**TASK TO CARRY OUT**
Copy every record that appears below, exactly as it stands.

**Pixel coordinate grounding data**
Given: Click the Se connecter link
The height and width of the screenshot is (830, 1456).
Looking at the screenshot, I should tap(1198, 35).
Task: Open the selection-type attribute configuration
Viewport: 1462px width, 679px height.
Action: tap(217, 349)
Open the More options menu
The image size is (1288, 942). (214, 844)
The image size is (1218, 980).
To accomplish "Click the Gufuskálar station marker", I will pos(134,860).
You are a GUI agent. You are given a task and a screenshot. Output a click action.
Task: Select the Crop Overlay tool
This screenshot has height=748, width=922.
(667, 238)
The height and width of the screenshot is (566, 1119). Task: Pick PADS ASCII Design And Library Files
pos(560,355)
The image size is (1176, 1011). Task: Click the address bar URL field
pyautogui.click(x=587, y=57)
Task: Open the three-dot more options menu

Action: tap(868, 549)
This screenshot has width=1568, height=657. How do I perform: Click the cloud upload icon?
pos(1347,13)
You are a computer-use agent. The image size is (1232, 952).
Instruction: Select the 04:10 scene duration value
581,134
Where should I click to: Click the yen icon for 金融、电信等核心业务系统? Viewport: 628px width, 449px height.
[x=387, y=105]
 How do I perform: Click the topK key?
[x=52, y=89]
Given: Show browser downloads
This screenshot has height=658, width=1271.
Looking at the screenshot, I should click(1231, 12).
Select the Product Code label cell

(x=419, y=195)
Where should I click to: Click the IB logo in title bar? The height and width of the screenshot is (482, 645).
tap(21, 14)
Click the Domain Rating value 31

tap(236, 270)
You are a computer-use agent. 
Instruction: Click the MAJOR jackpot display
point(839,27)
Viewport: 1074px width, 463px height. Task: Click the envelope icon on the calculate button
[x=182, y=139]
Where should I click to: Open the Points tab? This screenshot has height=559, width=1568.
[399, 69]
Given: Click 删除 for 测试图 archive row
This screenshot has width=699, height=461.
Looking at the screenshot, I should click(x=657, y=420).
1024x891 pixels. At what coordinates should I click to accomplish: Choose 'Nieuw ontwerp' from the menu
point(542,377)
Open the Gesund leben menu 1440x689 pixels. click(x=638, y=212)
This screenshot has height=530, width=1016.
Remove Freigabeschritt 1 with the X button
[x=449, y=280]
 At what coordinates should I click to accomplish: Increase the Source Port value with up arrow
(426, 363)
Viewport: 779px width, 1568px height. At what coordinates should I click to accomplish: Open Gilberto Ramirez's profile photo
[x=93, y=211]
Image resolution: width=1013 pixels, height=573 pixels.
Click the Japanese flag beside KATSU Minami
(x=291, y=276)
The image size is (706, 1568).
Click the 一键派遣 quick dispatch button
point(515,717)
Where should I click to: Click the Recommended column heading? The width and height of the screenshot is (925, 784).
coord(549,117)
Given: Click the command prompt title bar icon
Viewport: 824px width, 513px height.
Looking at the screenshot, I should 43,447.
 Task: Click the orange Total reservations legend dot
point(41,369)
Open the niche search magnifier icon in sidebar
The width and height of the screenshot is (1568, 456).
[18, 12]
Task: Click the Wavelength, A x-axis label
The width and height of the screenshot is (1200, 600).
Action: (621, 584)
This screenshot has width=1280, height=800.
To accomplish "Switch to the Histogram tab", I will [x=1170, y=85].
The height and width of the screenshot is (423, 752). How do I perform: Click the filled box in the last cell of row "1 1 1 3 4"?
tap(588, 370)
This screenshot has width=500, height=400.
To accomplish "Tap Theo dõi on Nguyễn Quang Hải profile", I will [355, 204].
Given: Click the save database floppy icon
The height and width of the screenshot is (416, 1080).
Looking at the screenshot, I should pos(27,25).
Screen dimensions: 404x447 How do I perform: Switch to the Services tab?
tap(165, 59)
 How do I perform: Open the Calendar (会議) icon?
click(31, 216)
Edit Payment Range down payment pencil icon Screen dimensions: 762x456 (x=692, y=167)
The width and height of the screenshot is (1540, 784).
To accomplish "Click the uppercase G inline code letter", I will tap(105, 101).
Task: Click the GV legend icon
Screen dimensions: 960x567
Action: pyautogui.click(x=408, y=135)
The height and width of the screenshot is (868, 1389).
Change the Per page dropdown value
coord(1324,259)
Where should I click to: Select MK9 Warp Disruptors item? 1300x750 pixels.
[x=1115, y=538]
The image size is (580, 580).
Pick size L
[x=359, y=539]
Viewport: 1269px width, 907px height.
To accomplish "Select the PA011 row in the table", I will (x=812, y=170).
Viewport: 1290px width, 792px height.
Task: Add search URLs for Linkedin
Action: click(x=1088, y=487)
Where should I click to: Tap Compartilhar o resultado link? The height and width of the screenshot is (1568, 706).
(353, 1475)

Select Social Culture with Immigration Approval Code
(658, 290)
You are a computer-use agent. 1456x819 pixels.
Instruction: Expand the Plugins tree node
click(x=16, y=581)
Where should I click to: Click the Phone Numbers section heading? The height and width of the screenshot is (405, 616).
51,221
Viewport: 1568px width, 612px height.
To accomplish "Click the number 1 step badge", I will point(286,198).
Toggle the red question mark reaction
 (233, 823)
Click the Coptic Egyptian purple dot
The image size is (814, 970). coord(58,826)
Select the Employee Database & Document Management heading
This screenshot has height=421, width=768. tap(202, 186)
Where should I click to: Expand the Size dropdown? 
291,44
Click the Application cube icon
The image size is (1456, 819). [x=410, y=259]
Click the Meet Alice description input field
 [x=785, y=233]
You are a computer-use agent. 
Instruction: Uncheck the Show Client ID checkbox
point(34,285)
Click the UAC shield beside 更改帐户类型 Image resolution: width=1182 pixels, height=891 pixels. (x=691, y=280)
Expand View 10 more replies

**ANSWER FOR THE TASK**
Given: Click the Se connecter link
The height and width of the screenshot is (830, 1456).
Looking at the screenshot, I should tap(1198, 35).
Task: Open the selection-type attribute configuration
Viewport: 1462px width, 679px height.
Action: tap(217, 349)
Open the More options menu
The image size is (1288, 942). (214, 844)
The image size is (1218, 980).
To accomplish "Click the Gufuskálar station marker", I will pos(134,860).
You are a GUI agent. You are given a task and a screenshot. Output a click action.
Task: Select the Crop Overlay tool
This screenshot has height=748, width=922.
(667, 238)
The height and width of the screenshot is (566, 1119). Task: Pick PADS ASCII Design And Library Files
pos(560,355)
The image size is (1176, 1011). Task: Click the address bar URL field
pyautogui.click(x=587, y=57)
Task: Open the three-dot more options menu

Action: tap(868, 549)
This screenshot has width=1568, height=657. How do I perform: Click the cloud upload icon?
pos(1347,13)
You are a computer-use agent. The image size is (1232, 952).
Instruction: Select the 04:10 scene duration value
581,134
Where should I click to: Click the yen icon for 金融、电信等核心业务系统? Viewport: 628px width, 449px height.
[x=387, y=105]
 How do I perform: Click the topK key?
[x=52, y=89]
Given: Show browser downloads
This screenshot has height=658, width=1271.
Looking at the screenshot, I should click(1231, 12).
Select the Product Code label cell

(x=419, y=195)
Where should I click to: Click the IB logo in title bar? The height and width of the screenshot is (482, 645).
tap(21, 14)
Click the Domain Rating value 31

tap(236, 270)
You are a computer-use agent. 
Instruction: Click the MAJOR jackpot display
point(839,27)
Viewport: 1074px width, 463px height. Task: Click the envelope icon on the calculate button
[x=182, y=139]
Where should I click to: Open the Points tab? This screenshot has height=559, width=1568.
[399, 69]
Given: Click 删除 for 测试图 archive row
This screenshot has width=699, height=461.
Looking at the screenshot, I should click(x=657, y=420).
1024x891 pixels. At what coordinates should I click to accomplish: Choose 'Nieuw ontwerp' from the menu
point(542,377)
Open the Gesund leben menu 1440x689 pixels. click(x=638, y=212)
This screenshot has height=530, width=1016.
Remove Freigabeschritt 1 with the X button
[x=449, y=280]
 At what coordinates should I click to accomplish: Increase the Source Port value with up arrow
(426, 363)
Viewport: 779px width, 1568px height. At what coordinates should I click to accomplish: Open Gilberto Ramirez's profile photo
[x=93, y=211]
Image resolution: width=1013 pixels, height=573 pixels.
Click the Japanese flag beside KATSU Minami
(x=291, y=276)
The image size is (706, 1568).
Click the 一键派遣 quick dispatch button
point(515,717)
Where should I click to: Click the Recommended column heading? The width and height of the screenshot is (925, 784).
coord(549,117)
Given: Click the command prompt title bar icon
Viewport: 824px width, 513px height.
Looking at the screenshot, I should 43,447.
 Task: Click the orange Total reservations legend dot
point(41,369)
Open the niche search magnifier icon in sidebar
The width and height of the screenshot is (1568, 456).
[18, 12]
Task: Click the Wavelength, A x-axis label
The width and height of the screenshot is (1200, 600).
Action: (621, 584)
This screenshot has width=1280, height=800.
To accomplish "Switch to the Histogram tab", I will [x=1170, y=85].
The height and width of the screenshot is (423, 752). How do I perform: Click the filled box in the last cell of row "1 1 1 3 4"?
tap(588, 370)
This screenshot has width=500, height=400.
To accomplish "Tap Theo dõi on Nguyễn Quang Hải profile", I will [355, 204].
Given: Click the save database floppy icon
The height and width of the screenshot is (416, 1080).
Looking at the screenshot, I should pos(27,25).
Screen dimensions: 404x447 How do I perform: Switch to the Services tab?
tap(165, 59)
 How do I perform: Open the Calendar (会議) icon?
click(31, 216)
Edit Payment Range down payment pencil icon Screen dimensions: 762x456 (x=692, y=167)
The width and height of the screenshot is (1540, 784).
To accomplish "Click the uppercase G inline code letter", I will tap(105, 101).
Task: Click the GV legend icon
Screen dimensions: 960x567
Action: pyautogui.click(x=408, y=135)
The height and width of the screenshot is (868, 1389).
Change the Per page dropdown value
coord(1324,259)
Where should I click to: Select MK9 Warp Disruptors item? 1300x750 pixels.
[x=1115, y=538]
The image size is (580, 580).
Pick size L
[x=359, y=539]
Viewport: 1269px width, 907px height.
To accomplish "Select the PA011 row in the table", I will (x=812, y=170).
Viewport: 1290px width, 792px height.
Task: Add search URLs for Linkedin
Action: click(x=1088, y=487)
Where should I click to: Tap Compartilhar o resultado link? The height and width of the screenshot is (1568, 706).
(353, 1475)

Select Social Culture with Immigration Approval Code
(658, 290)
You are a computer-use agent. 1456x819 pixels.
Instruction: Expand the Plugins tree node
click(x=16, y=581)
Where should I click to: Click the Phone Numbers section heading? The height and width of the screenshot is (405, 616).
51,221
Viewport: 1568px width, 612px height.
To accomplish "Click the number 1 step badge", I will point(286,198).
Toggle the red question mark reaction
 (233, 823)
Click the Coptic Egyptian purple dot
The image size is (814, 970). coord(58,826)
Select the Employee Database & Document Management heading
This screenshot has height=421, width=768. tap(202, 186)
Where should I click to: Expand the Size dropdown? 
291,44
Click the Application cube icon
The image size is (1456, 819). [x=410, y=259]
Click the Meet Alice description input field
 [x=785, y=233]
You are a computer-use agent. 
Instruction: Uncheck the Show Client ID checkbox
point(34,285)
Click the UAC shield beside 更改帐户类型 Image resolution: width=1182 pixels, height=891 pixels. (x=691, y=280)
Expand View 10 more replies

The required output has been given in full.